Ziel des Unternehmens ist, bis zu 90 Prozent der Teile und Materialien der zerlegten Flugzeuge zu recyceln oder wiederzuverwenden. Eine vollständige Zerlegung nimmt ein bis drei Monate in Anspruch. „Es dauert beträchtlich länger als bei nicht-selektiven Verfahren, bei denen Rohstoffe nicht säuberlich getrennt werden. Aber wir haben uns zum Ziel gesetzt, hochwertige Materialien zu recyceln“, erklärt Projektleiter Malavallon. Aber, hinsichtlich der bevorstehenden Zertifizierung mit der Umweltmanagement-Norm ISO 14001 ebenso wichtig: TARMAC liefert Airbus auch wertvolle Informationen und Rückmeldungen in Bezug auf Alterungsprozesse bei Flugzeugen und auf leichtere Demontagemethoden. Diese Informationen fließen in die Entwicklungsarbeit der Ingenieure am Anfang des Lebenszyklus eines neuentwickelten Flugzeugs ein und tragen so zur Verbesserung bestehender und zukünftiger Flugzeuge hinsichtlich ihrer Recyclingfähigkeit bei. Olivier Malavallon sieht die Anlage in Tarbes als Teil eines künftigen Netzwerks, bei dem alle Beteiligten die PAMELA-Erfahrungen nutzen. Eine weitverbreitete globale Infrastruktur würde Recycling effizienter machen und mit der Zeit die Verfügbarkeit von Materialien wie etwa Verbundwerkstoffen, die bisher noch nicht recycelt werden können, in wirtschaftlich sinnvollen Mengen sicherstellen. „Verbundwerkstoffe wie CFK (kohlenstofffaser- verstärkter Kunststoff) können gegenwärtig nicht recycelt werden – die wiedergewonnenen Mengen sind zu gering und die technische Leistungsfähigkeit der Materialien muss verbessert werden. Diese Stoffe machen heute in der Flugzeugherstellung einen viel größeren Anteil aus. Es ist daher unser Ziel, in den kommenden drei bis fünf Jahren Recyclingverfahren für Produktionsabfälle zu entwickeln, die dann in 20 Jahren bei Flugzeugen am Ende ihres Lebenszyklus zur Anwendung kommen können.“
Was die Recyclingfähigkeit von Kohlefaserverbundwerkstoffen anbetrifft, werden bereits heute in Deutschland die wissenschaftlichen Grundlagen gelegt. Das Fraunhofer Institut für Bauphysik (IBP) in Stuttgart hat sich in PAMELAS Namen der „Ökolonomie“, also dem Einklang von Ökologie und Ökonomie, verschrieben und erforscht derzeit eben jenes Abfallprodukt der Luftfahrtindustrie, das im Zuge der künftigen Leichtbauweisen zunehmend zum Einsatz kommt: durch Karbonfasern verstärkte Kunststoffe (CFK). Für deren Wiederverwertung gibt es jedoch bislang noch keine wirtschaftlichen Lösungen. Die Wissenschaftler des Fraunhofer IBP forschen deshalb an der Weiterentwicklung eines Verfahrens, das ursprünglich aus dem Bergbau kommt. Dabei wird die elektrodynamische Fragmentierung zum Beispiel zur Zerkleinerung von hochreinem Quarz für die Silizium-Wafer Industrie eingesetzt.

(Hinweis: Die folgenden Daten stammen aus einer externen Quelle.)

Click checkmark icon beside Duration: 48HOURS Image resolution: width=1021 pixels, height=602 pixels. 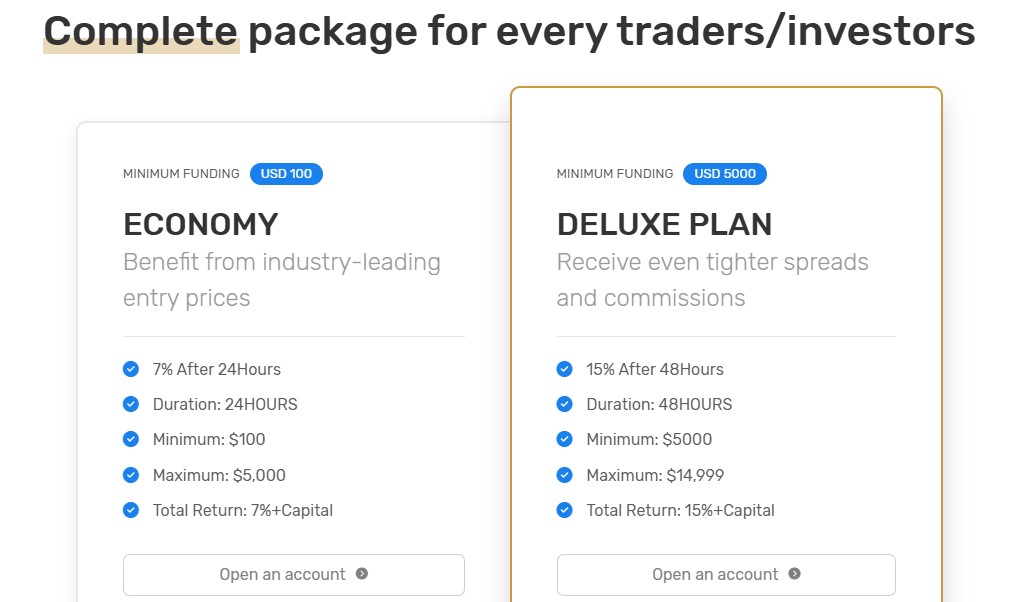pyautogui.click(x=565, y=404)
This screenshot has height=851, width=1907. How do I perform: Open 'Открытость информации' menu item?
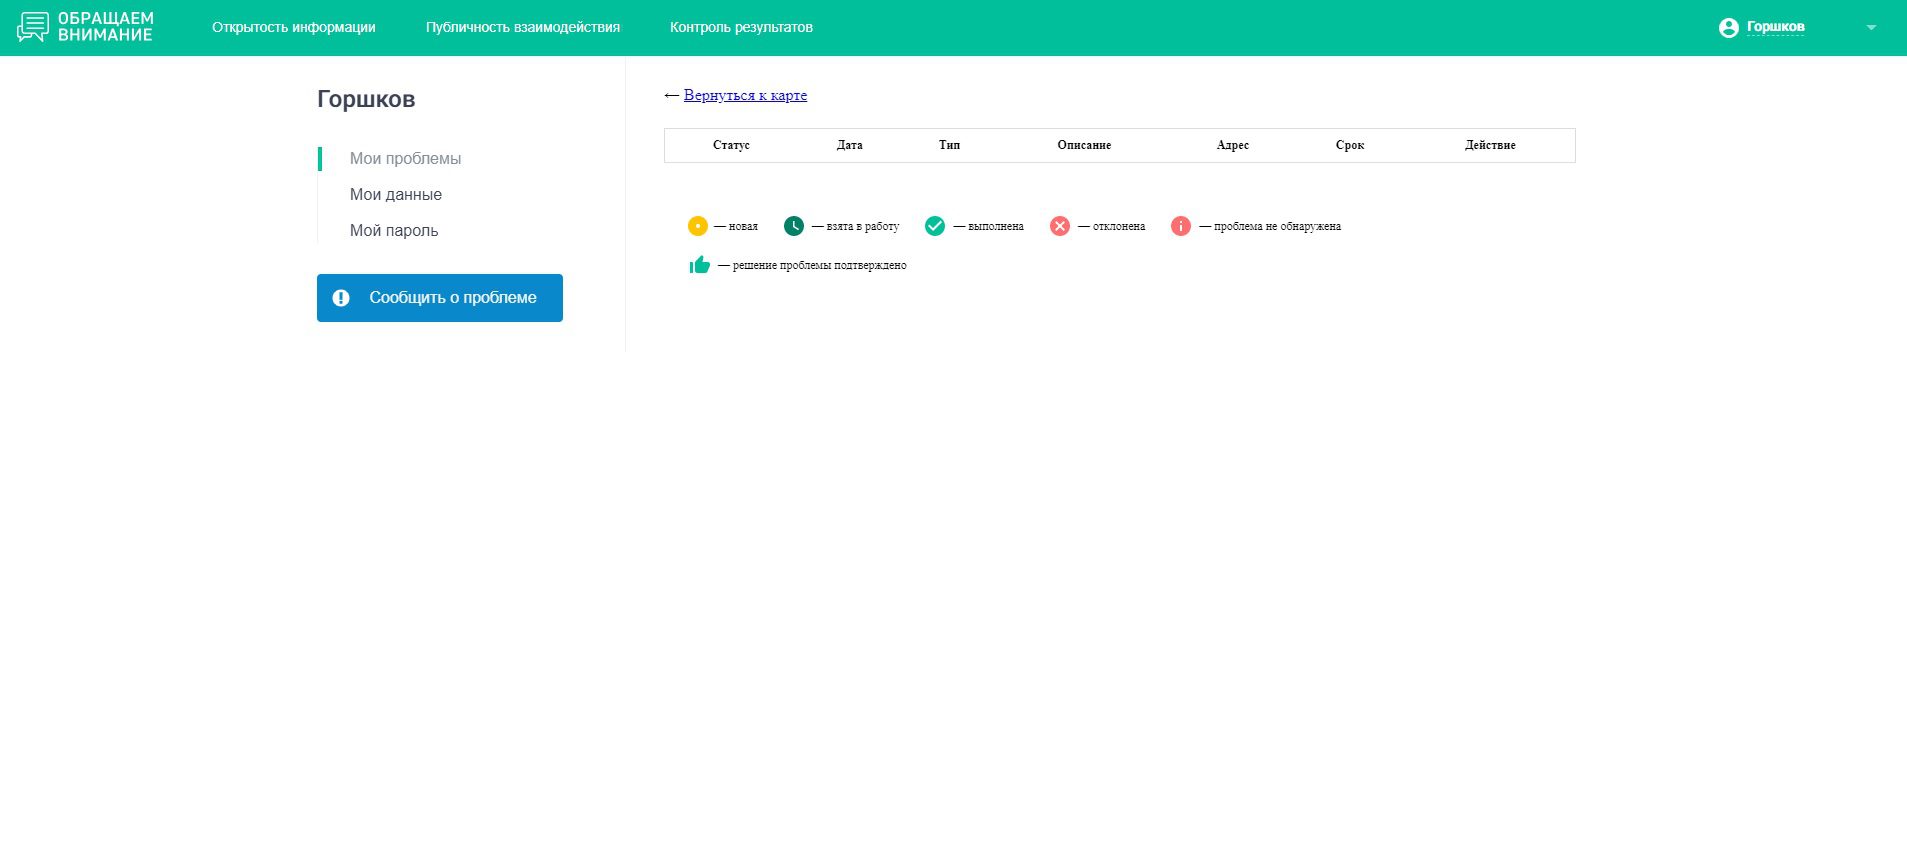click(x=293, y=27)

Und erst Mitte 2012 ging in Norddeutschland die MORE-AERO an den Start, in der sich die Keske Entsorgung GmbH, das Institut für Aufbereitung, Deponietechnik und Geomechanik (IFAD) der TU Clausthal, die Allcox International GmbH und die Süderelbe AG zusammen getan haben, um den Einstieg in das Flugzeugrecycling für Norddeutschland voranzutreiben. Ziel des vom Bundesministerium für Bildung und Forschung geförderten Projektes ist die Entwicklung einer mobilen Recycling-Einheit, die weltweit ausgemusterte Flugzeuge zerlegen und dem Recyclingprozess zuführen kann.
Dass das im Prinzip geht, hat ja schon Prototyp PAMELA bewiesen. Jetzt kann sich allmählich, nach vielen Jahrzehnten, aus den Flugzeug-Friedhöfen dieser Welt neues Geschäftsleben entwickeln.